───── Supplied data ─────

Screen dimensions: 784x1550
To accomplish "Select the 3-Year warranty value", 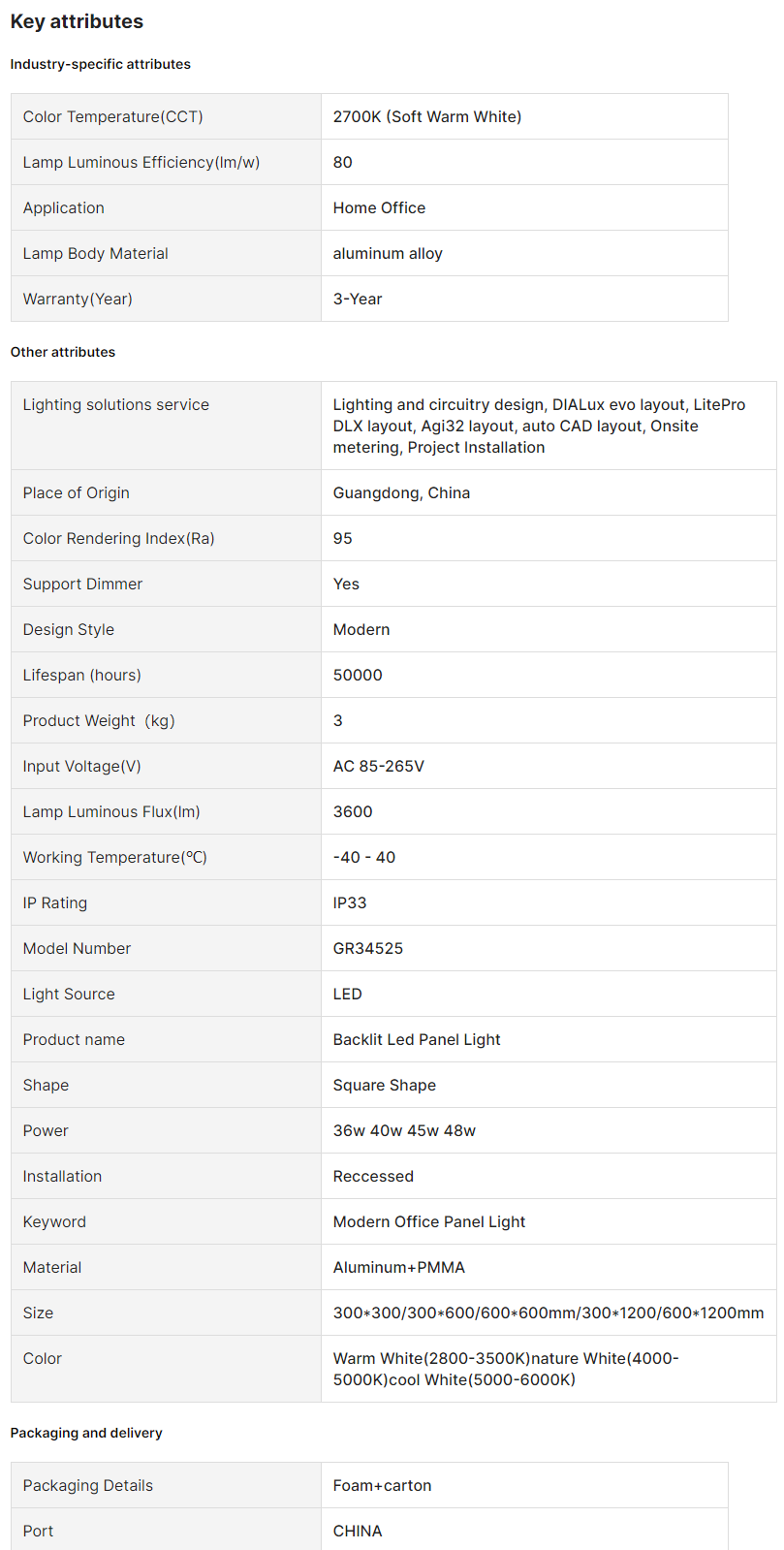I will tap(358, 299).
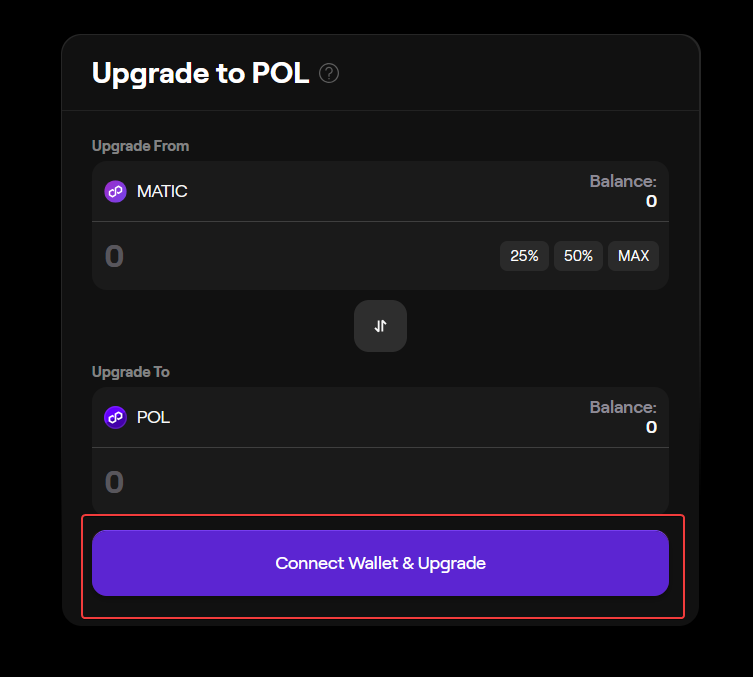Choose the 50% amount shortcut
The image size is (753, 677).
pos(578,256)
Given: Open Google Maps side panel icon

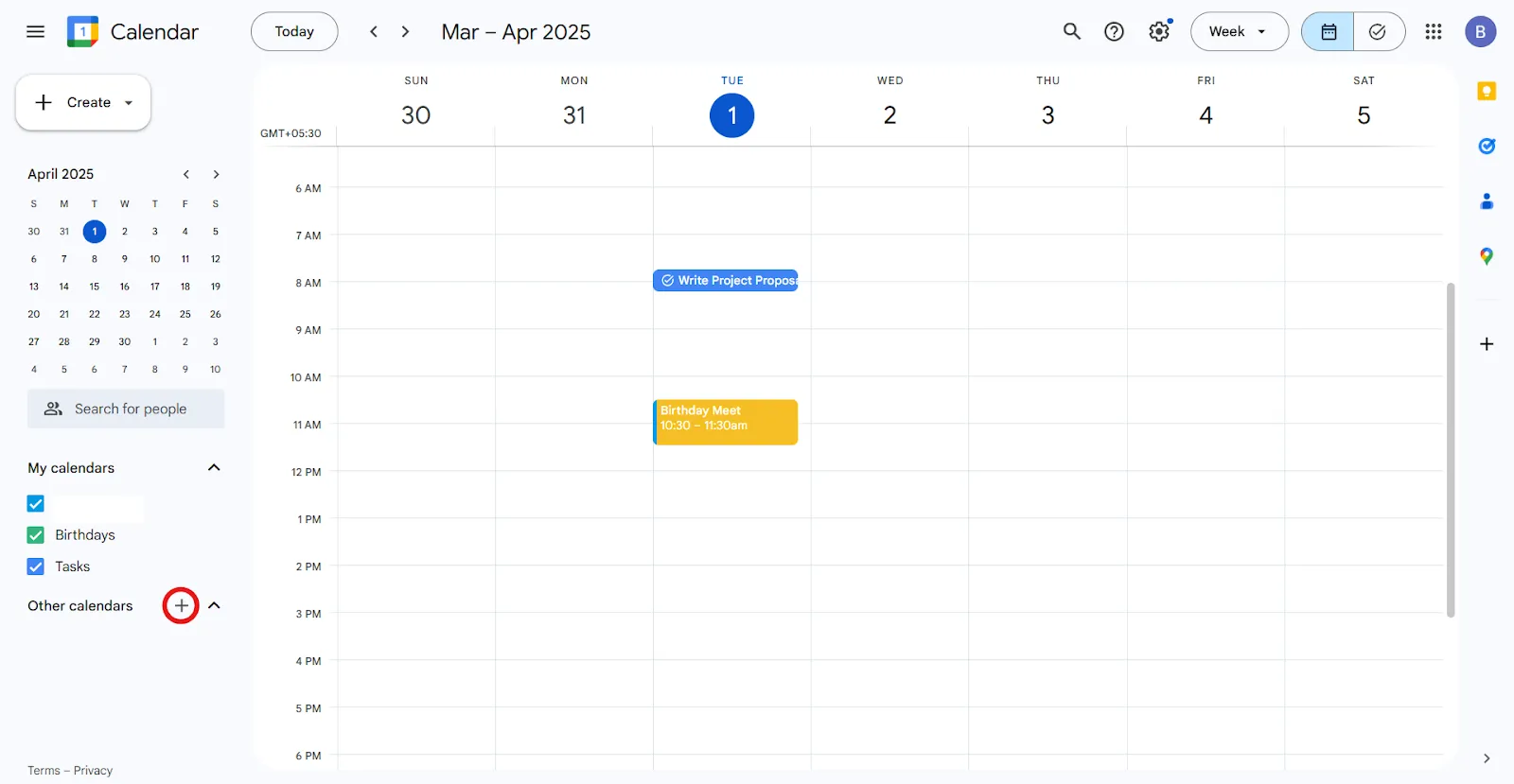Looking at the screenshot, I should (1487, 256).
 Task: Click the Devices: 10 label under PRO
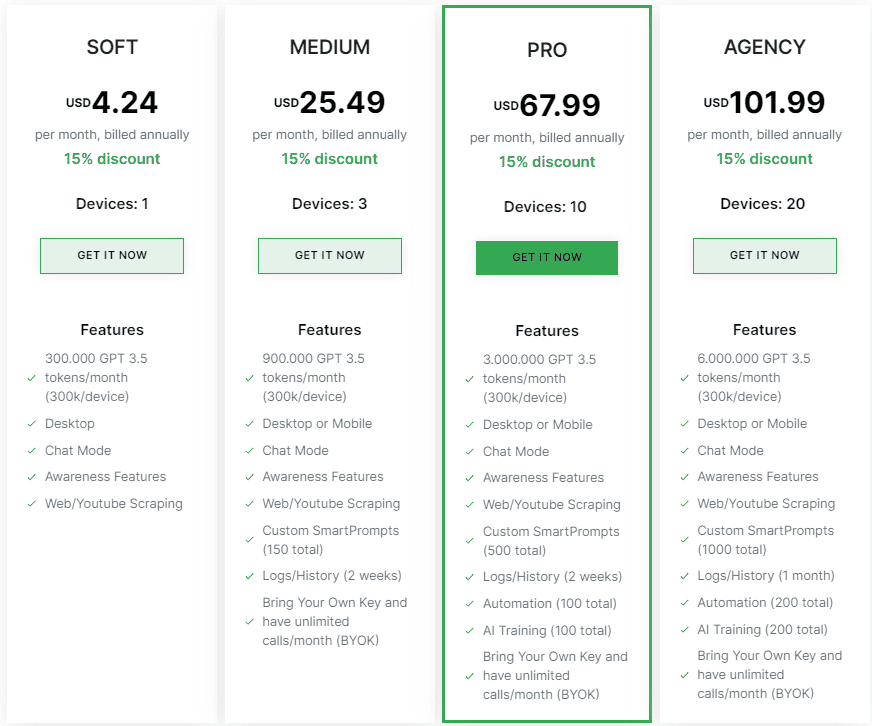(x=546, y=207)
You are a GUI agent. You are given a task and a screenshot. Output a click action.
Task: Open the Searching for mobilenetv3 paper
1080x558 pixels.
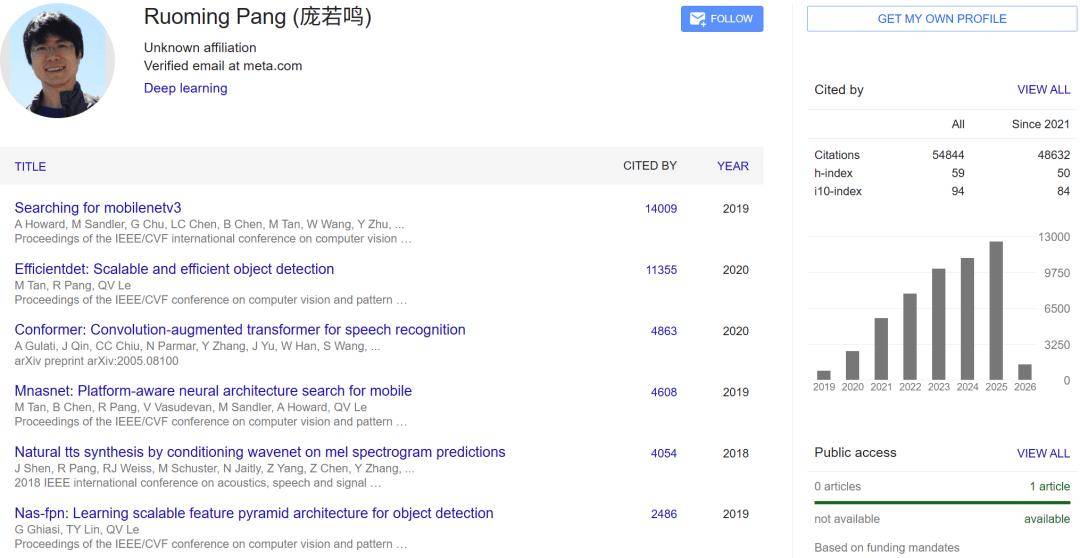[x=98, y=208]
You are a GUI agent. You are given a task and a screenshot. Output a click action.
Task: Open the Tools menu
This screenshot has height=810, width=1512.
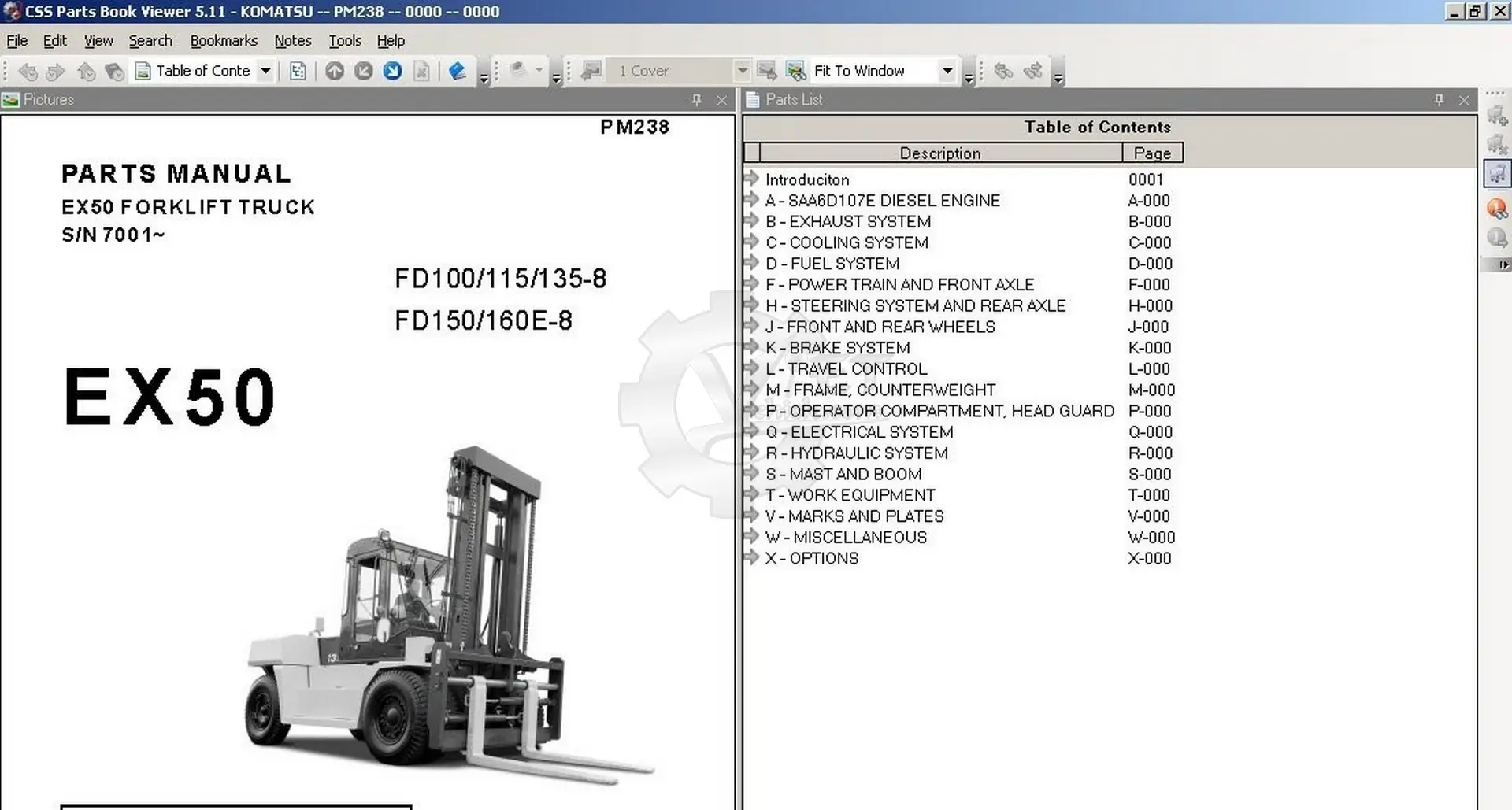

─────

* _Exercise_: The last line of the entries marks the end, and the line with "Task: Open the Tools menu" marks the start. Output exactly those two lines and every line between them, nothing else, with the pictures left out.

* _Answer space_:
Task: Open the Tools menu
This screenshot has height=810, width=1512.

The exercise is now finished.